ЗАДАНИЕ = Процитируйте отрывок о Есенине целиком, слово в слово.

ОТРЫВОК =
Бездомный поэт отдавал дань Бахусу, но, как правило, в компании с приятелями. Он чаще всего находился на виду, на него глазели, измеряя — каждый по-своему — количество выпитого им спиртного. Скорее всего, образ постоянного хмельного скандалиста навязан тогдашними СМИ и любившими поживиться за чужой счет мнимыми приятелями.
Зато духовно симпатичные Есенину люди, искренне почитавшие его, говорят о нем с большим тактом. Актриса Августа Миклашевская, которой посвящено стихотворение «Заметался пожар голубой…», в своих воспоминаниях почти не касается хмельной проблемы, потому что она при их встречах и не возникала, ибо в обществе сердечно расположенных к нему знакомых он сохранял душевное равновесие и в допинге не нуждался.
Враги Есенина мало того что мешали ему жить, так и еще после смерти поэта будто наперегонки клеветали на поэта, обвиняя его в пьянстве, хулиганстве, сквернословии, рукоприкладстве и упадничестве. Впрочем, именно поэтому мы сегодня вспоминаем их презренные имена. Они своего добились — вошли в историю благодаря великому русскому поэту, правда, как злодеи.
Долгое время над попытками побега Есенина висел некий фатум, рок или, просто говоря, невезение. Особенно после его годичного вояжа с Айседорой Дункан по Европе и Америке… Ситуация обострилась в 1925 году.

ИСХОДНЫЕ ЗАПИСИ =
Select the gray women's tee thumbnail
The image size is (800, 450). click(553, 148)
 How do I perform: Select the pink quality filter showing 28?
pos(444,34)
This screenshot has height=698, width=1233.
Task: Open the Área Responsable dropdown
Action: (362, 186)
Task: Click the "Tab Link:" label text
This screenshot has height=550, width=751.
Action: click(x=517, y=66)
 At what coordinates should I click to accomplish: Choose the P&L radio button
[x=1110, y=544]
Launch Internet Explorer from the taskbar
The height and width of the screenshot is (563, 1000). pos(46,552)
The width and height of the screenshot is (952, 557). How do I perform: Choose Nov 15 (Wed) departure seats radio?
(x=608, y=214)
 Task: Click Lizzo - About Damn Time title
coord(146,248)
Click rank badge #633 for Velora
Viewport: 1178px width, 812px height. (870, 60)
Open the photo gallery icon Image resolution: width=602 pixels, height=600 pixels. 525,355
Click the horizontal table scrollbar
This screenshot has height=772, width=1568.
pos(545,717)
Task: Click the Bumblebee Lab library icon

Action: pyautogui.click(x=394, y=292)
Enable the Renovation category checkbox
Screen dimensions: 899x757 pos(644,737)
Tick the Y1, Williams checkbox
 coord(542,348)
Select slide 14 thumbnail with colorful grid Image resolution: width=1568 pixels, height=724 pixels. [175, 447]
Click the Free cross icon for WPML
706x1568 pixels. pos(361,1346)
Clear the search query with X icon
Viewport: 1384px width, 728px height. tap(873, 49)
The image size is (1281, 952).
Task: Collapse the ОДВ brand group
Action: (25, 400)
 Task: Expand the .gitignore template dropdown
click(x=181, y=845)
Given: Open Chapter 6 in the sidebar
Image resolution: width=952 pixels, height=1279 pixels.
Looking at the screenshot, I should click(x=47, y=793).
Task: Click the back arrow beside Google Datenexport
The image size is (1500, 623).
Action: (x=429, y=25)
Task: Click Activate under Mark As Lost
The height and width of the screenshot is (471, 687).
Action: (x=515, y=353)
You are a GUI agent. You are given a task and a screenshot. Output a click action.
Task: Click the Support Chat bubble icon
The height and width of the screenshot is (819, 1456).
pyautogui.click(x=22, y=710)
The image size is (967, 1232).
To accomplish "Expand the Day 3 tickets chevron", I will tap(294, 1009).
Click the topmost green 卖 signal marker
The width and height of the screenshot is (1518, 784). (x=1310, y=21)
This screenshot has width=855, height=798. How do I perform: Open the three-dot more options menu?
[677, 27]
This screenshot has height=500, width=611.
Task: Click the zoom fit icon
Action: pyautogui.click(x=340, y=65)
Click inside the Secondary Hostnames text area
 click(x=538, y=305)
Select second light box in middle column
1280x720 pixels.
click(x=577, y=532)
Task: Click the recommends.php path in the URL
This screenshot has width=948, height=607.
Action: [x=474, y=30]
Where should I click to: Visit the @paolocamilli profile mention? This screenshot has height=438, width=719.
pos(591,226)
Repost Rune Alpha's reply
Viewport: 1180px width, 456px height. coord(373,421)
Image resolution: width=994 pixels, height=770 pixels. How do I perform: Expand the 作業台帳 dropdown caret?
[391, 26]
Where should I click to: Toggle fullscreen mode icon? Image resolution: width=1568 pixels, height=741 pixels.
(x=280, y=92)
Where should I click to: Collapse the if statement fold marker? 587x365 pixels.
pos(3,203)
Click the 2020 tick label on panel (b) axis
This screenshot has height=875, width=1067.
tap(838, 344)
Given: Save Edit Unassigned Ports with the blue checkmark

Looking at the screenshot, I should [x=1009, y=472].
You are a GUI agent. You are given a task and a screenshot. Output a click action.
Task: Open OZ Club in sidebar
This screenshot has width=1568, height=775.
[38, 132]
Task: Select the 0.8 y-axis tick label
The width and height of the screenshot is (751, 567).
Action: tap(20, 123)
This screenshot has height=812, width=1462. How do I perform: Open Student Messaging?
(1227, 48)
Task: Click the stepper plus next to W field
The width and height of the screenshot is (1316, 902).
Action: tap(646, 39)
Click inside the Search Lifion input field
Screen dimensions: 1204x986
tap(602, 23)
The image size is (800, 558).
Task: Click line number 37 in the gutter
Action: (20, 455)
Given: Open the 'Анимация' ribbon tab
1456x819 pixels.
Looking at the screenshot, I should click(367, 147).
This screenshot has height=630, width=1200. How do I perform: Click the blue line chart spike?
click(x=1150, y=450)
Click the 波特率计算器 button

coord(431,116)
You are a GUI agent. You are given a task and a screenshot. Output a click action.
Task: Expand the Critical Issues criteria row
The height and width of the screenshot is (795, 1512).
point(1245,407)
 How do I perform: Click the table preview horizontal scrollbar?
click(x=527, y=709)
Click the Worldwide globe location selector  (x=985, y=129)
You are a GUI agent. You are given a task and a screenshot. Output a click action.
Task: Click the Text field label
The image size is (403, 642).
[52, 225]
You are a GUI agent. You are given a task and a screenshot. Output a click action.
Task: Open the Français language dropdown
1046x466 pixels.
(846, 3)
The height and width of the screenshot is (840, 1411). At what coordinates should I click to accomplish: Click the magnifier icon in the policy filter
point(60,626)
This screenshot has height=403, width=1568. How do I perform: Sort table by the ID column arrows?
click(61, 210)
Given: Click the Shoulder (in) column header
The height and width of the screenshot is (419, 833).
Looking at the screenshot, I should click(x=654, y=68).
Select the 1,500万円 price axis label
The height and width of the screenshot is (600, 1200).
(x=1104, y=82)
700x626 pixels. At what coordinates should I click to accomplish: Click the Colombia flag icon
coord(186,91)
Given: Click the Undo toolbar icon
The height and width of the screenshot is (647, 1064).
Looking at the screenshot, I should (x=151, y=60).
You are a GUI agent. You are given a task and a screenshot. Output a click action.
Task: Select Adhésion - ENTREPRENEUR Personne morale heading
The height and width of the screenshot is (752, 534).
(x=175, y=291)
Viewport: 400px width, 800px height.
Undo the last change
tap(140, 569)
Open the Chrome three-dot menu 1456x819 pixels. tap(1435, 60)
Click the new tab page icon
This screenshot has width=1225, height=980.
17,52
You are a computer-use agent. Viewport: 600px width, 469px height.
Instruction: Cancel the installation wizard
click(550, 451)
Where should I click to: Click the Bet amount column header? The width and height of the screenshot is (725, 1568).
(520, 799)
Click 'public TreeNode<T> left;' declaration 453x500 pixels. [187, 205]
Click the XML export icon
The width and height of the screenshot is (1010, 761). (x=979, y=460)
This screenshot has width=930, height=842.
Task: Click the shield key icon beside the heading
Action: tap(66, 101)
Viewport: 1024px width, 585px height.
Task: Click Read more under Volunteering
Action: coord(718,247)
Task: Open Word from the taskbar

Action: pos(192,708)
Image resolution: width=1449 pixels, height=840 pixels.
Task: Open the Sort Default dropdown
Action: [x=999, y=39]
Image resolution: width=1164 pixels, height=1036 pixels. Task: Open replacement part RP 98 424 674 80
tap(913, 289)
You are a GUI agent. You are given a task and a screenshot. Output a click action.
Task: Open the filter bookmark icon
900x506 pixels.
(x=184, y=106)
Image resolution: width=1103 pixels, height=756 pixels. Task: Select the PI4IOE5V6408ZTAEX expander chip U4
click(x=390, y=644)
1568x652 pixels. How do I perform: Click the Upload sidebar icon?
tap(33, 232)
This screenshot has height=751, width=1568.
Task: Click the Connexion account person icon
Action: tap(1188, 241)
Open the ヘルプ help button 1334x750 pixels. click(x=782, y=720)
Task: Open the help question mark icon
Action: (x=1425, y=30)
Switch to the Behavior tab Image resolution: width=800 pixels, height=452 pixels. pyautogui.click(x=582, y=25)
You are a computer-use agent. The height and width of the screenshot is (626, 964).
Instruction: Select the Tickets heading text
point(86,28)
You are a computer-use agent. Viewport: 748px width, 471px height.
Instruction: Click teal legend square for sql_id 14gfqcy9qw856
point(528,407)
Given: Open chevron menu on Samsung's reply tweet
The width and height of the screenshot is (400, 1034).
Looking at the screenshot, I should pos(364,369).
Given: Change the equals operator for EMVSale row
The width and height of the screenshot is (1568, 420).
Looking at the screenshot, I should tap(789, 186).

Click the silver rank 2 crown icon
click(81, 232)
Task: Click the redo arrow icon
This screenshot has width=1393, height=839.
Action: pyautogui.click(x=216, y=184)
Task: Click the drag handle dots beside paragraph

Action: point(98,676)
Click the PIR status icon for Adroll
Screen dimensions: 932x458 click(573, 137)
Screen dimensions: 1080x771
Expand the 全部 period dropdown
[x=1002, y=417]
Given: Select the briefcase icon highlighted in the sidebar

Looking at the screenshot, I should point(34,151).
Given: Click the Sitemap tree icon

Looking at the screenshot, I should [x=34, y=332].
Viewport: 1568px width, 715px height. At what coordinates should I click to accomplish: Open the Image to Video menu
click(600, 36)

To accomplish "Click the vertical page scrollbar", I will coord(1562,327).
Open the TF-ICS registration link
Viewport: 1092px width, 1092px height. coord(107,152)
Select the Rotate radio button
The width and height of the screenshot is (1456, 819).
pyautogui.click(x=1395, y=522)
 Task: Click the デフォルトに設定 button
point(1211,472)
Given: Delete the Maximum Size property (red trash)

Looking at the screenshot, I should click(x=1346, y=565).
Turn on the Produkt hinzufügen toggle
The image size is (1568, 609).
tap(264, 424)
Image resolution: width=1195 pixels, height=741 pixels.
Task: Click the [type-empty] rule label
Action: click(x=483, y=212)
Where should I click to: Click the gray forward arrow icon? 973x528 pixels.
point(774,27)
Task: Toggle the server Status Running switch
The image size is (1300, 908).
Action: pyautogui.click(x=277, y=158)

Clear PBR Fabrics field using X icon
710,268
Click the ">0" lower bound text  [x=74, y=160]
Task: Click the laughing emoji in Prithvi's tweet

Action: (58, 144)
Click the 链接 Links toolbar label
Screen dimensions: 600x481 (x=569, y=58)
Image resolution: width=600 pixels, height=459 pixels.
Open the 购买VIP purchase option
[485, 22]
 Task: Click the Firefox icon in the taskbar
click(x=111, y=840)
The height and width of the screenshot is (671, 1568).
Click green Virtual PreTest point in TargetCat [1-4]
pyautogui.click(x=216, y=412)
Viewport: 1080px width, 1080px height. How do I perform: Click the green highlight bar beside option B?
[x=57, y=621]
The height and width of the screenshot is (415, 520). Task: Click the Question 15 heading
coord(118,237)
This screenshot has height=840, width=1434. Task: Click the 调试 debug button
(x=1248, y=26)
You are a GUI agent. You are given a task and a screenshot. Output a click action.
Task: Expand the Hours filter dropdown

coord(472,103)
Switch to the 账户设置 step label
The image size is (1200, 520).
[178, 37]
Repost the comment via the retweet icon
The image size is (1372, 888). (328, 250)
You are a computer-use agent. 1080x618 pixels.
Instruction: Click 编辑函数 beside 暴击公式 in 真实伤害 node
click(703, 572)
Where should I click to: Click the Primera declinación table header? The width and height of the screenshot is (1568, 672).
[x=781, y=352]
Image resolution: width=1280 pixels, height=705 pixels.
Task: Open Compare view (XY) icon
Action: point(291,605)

ОТВЕТ К ЗАДАНИЮ =
Бездомный поэт отдавал дань Бахусу, но, как правило, в компании с приятелями. Он чаще всего находился на виду, на него глазели, измеряя — каждый по-своему — количество выпитого им спиртного. Скорее всего, образ постоянного хмельного скандалиста навязан тогдашними СМИ и любившими поживиться за чужой счет мнимыми приятелями.
Зато духовно симпатичные Есенину люди, искренне почитавшие его, говорят о нем с большим тактом. Актриса Августа Миклашевская, которой посвящено стихотворение «Заметался пожар голубой…», в своих воспоминаниях почти не касается хмельной проблемы, потому что она при их встречах и не возникала, ибо в обществе сердечно расположенных к нему знакомых он сохранял душевное равновесие и в допинге не нуждался.
Враги Есенина мало того что мешали ему жить, так и еще после смерти поэта будто наперегонки клеветали на поэта, обвиняя его в пьянстве, хулиганстве, сквернословии, рукоприкладстве и упадничестве. Впрочем, именно поэтому мы сегодня вспоминаем их презренные имена. Они своего добились — вошли в историю благодаря великому русскому поэту, правда, как злодеи.
Долгое время над попытками побега Есенина висел некий фатум, рок или, просто говоря, невезение. Особенно после его годичного вояжа с Айседорой Дункан по Европе и Америке… Ситуация обострилась в 1925 году.